O segundo ponto crucial dessa história, foi um retiro espiritual para mulheres, onde pela primeira vez compreendi o que eu poderia fazer com essa sensibilidade. Eu comecei a conseguir ler o campo energético das pessoas e o que poderia ajudá-las. Nesse mesmo retiro, eu voltei a enxergar seres. Dois dias depois que voltei, veio a primeira mensagem para eu abrir o estúdio. Eu nem sabia direito o que eu ia fazer e como a leitura de alma se chamaria! Só sabia que deveria ser feito. E como sempre aconteceu comigo, eu só fui lá e fiz. Sem ponderar muito. O resto eu veria depois.
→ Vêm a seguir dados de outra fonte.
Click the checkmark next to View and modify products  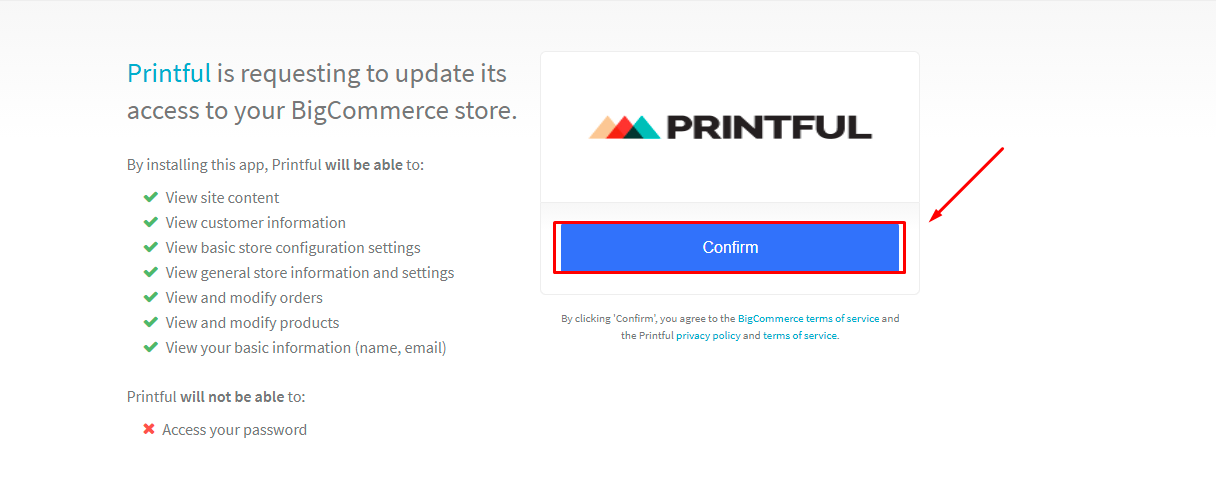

O terceiro ponto foi quando fui em uma casa de Umbanda com a @mirella.floren. Não era uma casa lá muito confiável pelo que percebemos depois. Nessa casa de Umbanda, eu incorporei. Incorporei pesadamente. E foi aí que me falaram: “você é médium e precisa controlar essa mediunidade”. Voltei pra casa muito atordoada com a ideia de que eu já sabia disso, talvez há muito tempo, mas não quisesse ver.

O quarto ponto é que depois de finalmente compreender quem eu era, as coisas começaram a fluir. O contato com meus guias, outros seres, espíritos etc, começou a ficar muito mais fácil. E logo fui percebendo que eu era apenas um canal. E pra mim tudo bem. Eu queria servir. E estou aqui pra servir. Logo começou a mediunidade viajoura, psicografia, psicofonia, as mensagens, as previsões… etcha.

O quinto ponto foi a Ativação Corporal. Entendi que precisava ser feita, mas não sabia como. Logo me falaram o nome que deveria ser colocado e como deveria ser feita. Ela foi mudando até se transformar o que é hoje: um envio de energia que renova. E eu sei, também, que ela vai mudar ao longo do tempo, assim que eu for recebendo novos comandos.

E isso que é muito maravilhoso. Que tudo é cíclico, vai evoluindo e transformando. A leitura e a ativação vão se tornando mais fortes a cada dia que passa. Eu só tenho a agradecer.

Há poucos minutos, eu conversei com meus mentores. Pedia indicação de como eu poderia descrever meu trabalho, pois as pessoas continuavam me perguntando o que ele era. Eles falaram para eu tentar descrever com meu coração, com sentimento. Sem medo de mostrar quem eu era.

Pensando, agora, acho que posso descrever a Leitura e a Ativação como uma renovação. E essa renovação é minha também.

Pensei que para falar dessas duas técnicas, era necessário escrever um pouco sobre meu processo e de quem eu sou.